Ultimately, some of the worst fears about Duterte – that he would declare nationwide martial law and abrogate presidential term limits, that he would use the ‘Jakarta method’ to wipe out the left in a virtual genocide – haven’t quite come to pass. He has, however, broken most of the liberal constraints that kept the worst excesses of the Philippine state in check during the post-Marcos era.

This new form of politics will be cemented if, as the polls suggest, the allied Marcoses and Dutertes win the upcoming elections. Ferdinand Marcos’s son, Bongbong Marcos, and the president’s daughter, Sara Duterte, are running for president and vice-president on a joint ticket from hell.

Presidential candidate Ferdinand Marcos Jr holds a campaign rally in Quezon City, Metro Manila, February 2022. Lisa Marie David/Reuters

Bello, who is running an alternative left campaign for vice-president with worker candidate Leody de Guzman, warns: “You’re talking about the whole Marcos family being ensconced back in power […] The Marcos family is coming back, with its whole set of networks and cronies from the old days.” With a sizeable lead in the polls, the pair may well push the Philippines back toward the martial law era of Marcos Sr.

In the face of this, the Philippine Communist resistance continues, embedded in communities across the country.

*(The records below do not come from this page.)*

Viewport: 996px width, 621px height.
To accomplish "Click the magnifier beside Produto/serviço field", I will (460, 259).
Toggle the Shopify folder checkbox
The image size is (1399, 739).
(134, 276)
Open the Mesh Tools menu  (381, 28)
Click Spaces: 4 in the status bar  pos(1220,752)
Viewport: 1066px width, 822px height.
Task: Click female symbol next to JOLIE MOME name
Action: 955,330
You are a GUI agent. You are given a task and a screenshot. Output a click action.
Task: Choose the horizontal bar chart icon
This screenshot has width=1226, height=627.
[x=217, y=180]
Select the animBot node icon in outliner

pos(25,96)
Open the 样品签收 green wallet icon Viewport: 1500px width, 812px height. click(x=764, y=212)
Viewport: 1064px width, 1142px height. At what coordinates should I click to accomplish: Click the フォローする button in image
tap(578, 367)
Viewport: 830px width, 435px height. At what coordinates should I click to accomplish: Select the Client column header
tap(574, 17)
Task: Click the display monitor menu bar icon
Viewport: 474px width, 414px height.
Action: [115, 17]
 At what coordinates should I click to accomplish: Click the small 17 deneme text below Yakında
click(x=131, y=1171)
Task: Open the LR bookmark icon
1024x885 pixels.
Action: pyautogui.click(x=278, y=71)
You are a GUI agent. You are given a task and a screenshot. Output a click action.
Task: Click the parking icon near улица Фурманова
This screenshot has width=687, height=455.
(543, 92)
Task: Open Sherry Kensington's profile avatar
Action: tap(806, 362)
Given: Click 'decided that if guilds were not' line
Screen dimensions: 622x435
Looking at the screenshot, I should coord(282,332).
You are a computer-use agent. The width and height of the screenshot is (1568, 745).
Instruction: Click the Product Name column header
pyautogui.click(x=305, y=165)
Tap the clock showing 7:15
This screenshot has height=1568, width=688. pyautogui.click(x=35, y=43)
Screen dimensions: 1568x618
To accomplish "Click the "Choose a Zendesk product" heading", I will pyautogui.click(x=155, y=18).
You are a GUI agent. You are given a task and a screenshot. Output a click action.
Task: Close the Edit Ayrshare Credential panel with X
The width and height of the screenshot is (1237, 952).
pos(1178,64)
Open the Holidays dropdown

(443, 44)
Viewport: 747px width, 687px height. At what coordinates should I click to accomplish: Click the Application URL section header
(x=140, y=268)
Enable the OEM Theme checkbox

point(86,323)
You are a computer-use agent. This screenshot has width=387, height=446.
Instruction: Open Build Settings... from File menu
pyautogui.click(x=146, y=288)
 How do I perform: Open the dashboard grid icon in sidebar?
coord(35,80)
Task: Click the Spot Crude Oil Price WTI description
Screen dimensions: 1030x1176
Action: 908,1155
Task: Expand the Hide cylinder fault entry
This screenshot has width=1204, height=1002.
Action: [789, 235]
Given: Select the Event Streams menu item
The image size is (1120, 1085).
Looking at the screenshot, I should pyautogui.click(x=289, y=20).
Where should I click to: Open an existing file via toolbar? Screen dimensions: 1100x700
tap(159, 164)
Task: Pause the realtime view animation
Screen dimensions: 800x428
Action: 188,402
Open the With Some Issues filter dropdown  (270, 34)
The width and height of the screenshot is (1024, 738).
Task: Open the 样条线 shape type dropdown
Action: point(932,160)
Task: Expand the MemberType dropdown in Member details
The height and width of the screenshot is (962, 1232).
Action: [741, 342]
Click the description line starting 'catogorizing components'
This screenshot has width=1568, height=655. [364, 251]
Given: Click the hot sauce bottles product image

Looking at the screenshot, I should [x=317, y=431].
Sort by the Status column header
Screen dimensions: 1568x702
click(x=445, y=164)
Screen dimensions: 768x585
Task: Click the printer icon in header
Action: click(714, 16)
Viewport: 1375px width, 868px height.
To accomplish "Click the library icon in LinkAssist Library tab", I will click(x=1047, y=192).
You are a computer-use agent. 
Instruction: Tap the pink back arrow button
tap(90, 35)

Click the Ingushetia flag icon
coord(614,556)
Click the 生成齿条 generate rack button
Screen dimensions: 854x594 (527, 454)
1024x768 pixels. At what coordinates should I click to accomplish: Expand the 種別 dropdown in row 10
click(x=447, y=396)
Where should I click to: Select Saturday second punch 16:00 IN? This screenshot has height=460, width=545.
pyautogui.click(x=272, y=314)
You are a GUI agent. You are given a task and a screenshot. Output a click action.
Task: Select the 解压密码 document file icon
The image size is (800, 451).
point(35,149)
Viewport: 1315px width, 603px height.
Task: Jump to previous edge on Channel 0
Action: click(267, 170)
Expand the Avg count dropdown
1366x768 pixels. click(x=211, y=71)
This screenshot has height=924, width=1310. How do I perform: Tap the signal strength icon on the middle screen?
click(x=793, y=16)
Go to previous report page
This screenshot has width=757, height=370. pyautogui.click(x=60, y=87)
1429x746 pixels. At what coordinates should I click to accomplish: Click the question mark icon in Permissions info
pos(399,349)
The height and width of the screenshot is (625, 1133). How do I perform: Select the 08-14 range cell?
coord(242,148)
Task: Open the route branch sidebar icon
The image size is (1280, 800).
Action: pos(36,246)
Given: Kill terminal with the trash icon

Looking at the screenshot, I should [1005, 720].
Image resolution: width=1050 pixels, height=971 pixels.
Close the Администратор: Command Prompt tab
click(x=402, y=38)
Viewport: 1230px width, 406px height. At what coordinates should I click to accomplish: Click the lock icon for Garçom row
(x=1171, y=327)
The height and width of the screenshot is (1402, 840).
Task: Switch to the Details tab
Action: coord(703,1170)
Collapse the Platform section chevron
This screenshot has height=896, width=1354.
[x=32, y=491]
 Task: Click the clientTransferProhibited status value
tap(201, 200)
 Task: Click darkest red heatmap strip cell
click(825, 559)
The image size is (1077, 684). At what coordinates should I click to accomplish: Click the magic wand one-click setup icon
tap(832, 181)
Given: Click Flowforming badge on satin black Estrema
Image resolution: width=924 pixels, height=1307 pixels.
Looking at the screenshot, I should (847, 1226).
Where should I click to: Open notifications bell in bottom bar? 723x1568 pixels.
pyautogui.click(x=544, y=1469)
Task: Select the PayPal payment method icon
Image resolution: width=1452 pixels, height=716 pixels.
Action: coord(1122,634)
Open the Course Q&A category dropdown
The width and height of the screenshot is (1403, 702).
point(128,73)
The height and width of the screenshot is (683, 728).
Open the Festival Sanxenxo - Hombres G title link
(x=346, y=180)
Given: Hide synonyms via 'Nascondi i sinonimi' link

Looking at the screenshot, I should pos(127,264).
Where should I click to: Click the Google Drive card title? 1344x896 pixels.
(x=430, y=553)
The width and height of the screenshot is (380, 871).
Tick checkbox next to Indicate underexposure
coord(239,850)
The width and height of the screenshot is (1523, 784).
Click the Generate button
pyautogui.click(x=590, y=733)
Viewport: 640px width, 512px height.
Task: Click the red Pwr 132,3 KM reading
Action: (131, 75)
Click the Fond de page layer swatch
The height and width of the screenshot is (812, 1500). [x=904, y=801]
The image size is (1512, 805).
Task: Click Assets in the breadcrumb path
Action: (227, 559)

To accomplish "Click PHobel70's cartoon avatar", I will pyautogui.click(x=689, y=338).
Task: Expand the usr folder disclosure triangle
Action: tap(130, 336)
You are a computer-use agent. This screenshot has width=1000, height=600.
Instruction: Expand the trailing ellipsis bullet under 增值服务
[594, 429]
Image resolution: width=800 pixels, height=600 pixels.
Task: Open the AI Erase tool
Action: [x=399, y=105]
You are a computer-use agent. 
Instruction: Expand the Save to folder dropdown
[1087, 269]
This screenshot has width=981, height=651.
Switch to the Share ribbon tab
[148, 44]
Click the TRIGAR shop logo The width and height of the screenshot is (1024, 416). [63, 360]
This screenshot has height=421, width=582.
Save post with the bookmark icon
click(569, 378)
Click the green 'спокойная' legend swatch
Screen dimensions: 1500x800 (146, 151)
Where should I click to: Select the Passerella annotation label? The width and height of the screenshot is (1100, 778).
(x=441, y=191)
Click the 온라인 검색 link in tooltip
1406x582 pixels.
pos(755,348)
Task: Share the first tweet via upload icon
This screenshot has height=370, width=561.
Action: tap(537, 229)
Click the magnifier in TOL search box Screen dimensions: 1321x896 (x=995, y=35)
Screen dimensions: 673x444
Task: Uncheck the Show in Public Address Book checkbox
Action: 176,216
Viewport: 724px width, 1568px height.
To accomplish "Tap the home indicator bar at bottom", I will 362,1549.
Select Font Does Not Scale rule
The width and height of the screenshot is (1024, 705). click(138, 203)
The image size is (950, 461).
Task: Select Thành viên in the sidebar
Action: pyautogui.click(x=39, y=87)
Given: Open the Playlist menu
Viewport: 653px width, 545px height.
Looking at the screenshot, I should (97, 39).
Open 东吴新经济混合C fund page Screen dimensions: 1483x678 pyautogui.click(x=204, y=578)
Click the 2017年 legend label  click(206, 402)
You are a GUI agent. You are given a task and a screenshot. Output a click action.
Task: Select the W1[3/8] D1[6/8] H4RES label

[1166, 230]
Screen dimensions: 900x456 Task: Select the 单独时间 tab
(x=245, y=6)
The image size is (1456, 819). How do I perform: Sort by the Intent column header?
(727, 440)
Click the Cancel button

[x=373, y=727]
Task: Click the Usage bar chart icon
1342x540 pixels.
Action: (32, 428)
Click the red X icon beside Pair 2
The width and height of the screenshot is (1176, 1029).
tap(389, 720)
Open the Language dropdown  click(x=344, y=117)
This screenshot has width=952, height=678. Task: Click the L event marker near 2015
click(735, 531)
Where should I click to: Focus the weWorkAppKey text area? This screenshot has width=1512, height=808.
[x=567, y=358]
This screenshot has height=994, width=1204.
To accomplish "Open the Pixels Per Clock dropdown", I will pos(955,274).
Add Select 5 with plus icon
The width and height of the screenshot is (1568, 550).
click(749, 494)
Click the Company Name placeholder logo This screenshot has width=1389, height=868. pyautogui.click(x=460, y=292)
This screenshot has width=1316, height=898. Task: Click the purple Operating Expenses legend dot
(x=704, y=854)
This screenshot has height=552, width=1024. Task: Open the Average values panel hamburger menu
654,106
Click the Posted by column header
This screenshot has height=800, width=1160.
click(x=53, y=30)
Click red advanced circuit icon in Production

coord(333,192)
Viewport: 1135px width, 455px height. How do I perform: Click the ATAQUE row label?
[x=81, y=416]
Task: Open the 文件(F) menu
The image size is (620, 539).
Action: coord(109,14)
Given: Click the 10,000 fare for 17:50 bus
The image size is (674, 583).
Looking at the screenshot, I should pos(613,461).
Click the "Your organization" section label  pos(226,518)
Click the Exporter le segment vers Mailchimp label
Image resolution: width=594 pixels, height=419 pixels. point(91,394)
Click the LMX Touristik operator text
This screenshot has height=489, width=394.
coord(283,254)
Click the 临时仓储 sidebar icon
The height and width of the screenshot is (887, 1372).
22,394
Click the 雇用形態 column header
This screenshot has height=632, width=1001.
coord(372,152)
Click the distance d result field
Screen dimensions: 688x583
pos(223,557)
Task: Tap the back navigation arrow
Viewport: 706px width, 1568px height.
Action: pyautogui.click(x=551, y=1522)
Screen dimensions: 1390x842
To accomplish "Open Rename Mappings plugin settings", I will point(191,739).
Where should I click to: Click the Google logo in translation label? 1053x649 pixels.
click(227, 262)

The CPP remains one of the largest militant Communist parties on the planet, with little sign of dying out.

“Duterte’s campaign against the patriotic, progressive and revolutionary forces has been brutal and bloody, marked by assassinations, extrajudicial killings, abductions, torture, unlawful arrests and prolonged detention,” says Valbuena, the CPP spokesperson. “This bloody campaign of suppression further enrages the people and rouses them to defend their rights […] the NPA and the masses are fighting back valiantly.”

Connor Woodman writes for Novara Media and other outlets.